Per Henrik Ling and Swedish Massage

Most Swedes never hear the term “Swedish massage” until they reach American shores. And there’s a reason for that.  

  • Per Henrik Ling (1776-1839), not quite the father of Swedish massage. Rather Swedish Gymnastics.
  • “Swedish massage” is not called “Swedish” in Sweden - back home the term for the same type of massage is “classic massage.” The problem with the term “Swedish” arises when many books on massage mention Per Henrik Ling as the father of Swedish Massage. He was not. History tells us, rather, that Ling was the father of Swedish Gymnastics, something quite different. Nevertheless the topic of Swedish Massage intrigued us, especially as we continue to see ads for Swedish Massage together with the Swedish flag, enough for us to investigate. Here is the real story.

  • The boy from Ljunga
    Per Henrik Ling (1776-1839), was a Swedish gymnastic practitioner who was born in Ljunga, in the south of Sweden. Ling studied theology in Lund and Uppsala, traveled abroad for several years, and it was on this trip he met Ming, a Chinese martial artist and expert in Tui na, a Chinese hands-on-body treatment. Ming and Ling became fencing and exercise partners in Copenhagen. When Ling returned to Sweden, financial difficulties and joint injuries left him rheumatic. He remembered Ming’s teachings and took the time to heal himself by applying these pressing-pulling and squeezing exercises. It helped and Ling was soon appointed fencing master at Uppsala University. He attended classes on anatomy and physiology and went through the entire curriculum for medical training. He then elaborated a system of gymnastics, exercises and maneuvers, and divided them into four branches, (1) pedagogical, (2) medical, (3) military and (4) aesthetic. These carried out his theories and would demonstrate the required occidental scientific rigor to be integrated or approved by established medical practitioners. In 1813, after several attempts to interest the Swedish government, Ling at last obtained their co-operation, and the Royal Gymnastic Central Institute for the training of gymnastic instructors, was opened in Stockholm, with himself as principal. In 1835 Ling was elected a member of the Swedish Academy, and that same year he became a titular professor. He died in 1839.

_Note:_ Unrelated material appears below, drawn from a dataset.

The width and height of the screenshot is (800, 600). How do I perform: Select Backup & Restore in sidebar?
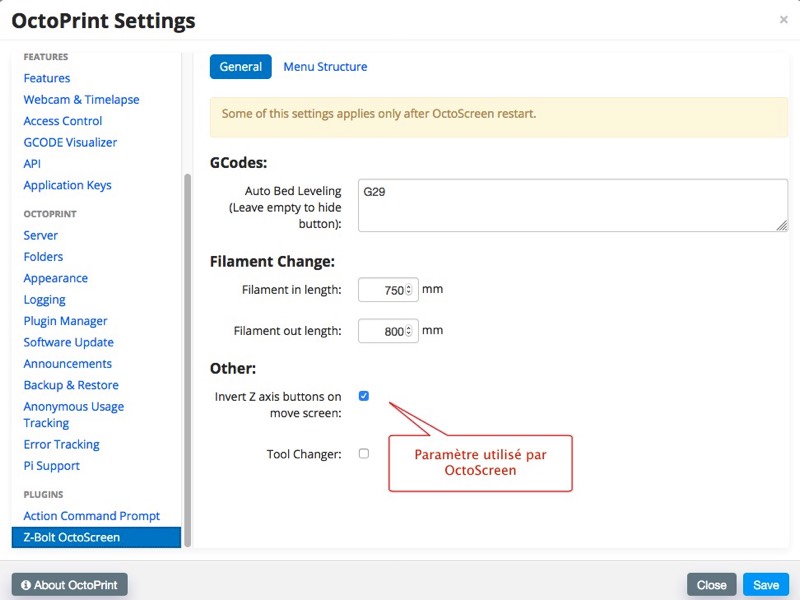click(71, 385)
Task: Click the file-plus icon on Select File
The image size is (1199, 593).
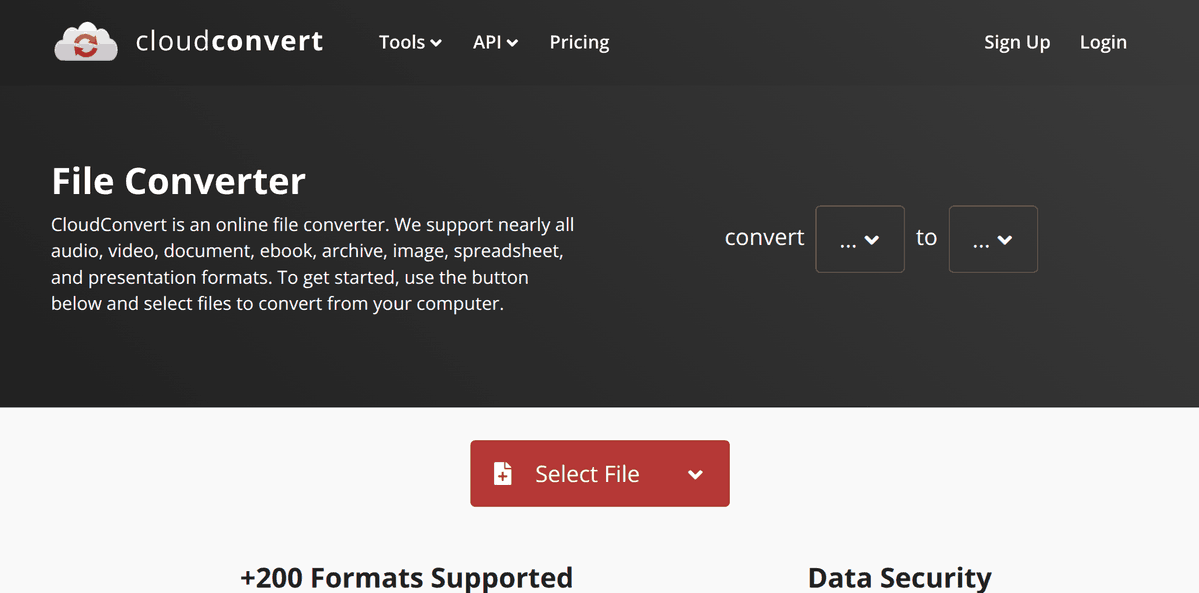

  • Dr. Mezger and the birth of Swedish Massage
    Neither Ling nor any of his close assistants left any detailed written accounts of their treatment, but it seems the origins and greatest influences in Ling’s work came from his friend Ming. It is Dutch doctor Johan Georg Mezger (1838-1909), who is generally credited as the man who adopted the French names to denote the basic strokes of massage as we know them today. For some reason he called it Swedish Massage, as a tribute perhaps to Ling, although Ling’s system at the time was known as the Swedish Movement System or the Swedish Gymnastic Movement System. In later writings about massage, the French terms were attributed – wrongly – to Ling because of the same mistake. Today Swedish massage refers to a variety of techniques designed to relax muscles by applying pressure to them against deeper muscles and bones, and rubbing them in the same direction as the flow of blood returning to the heart. The word massage, by the way, is French and means “friction of kneading.”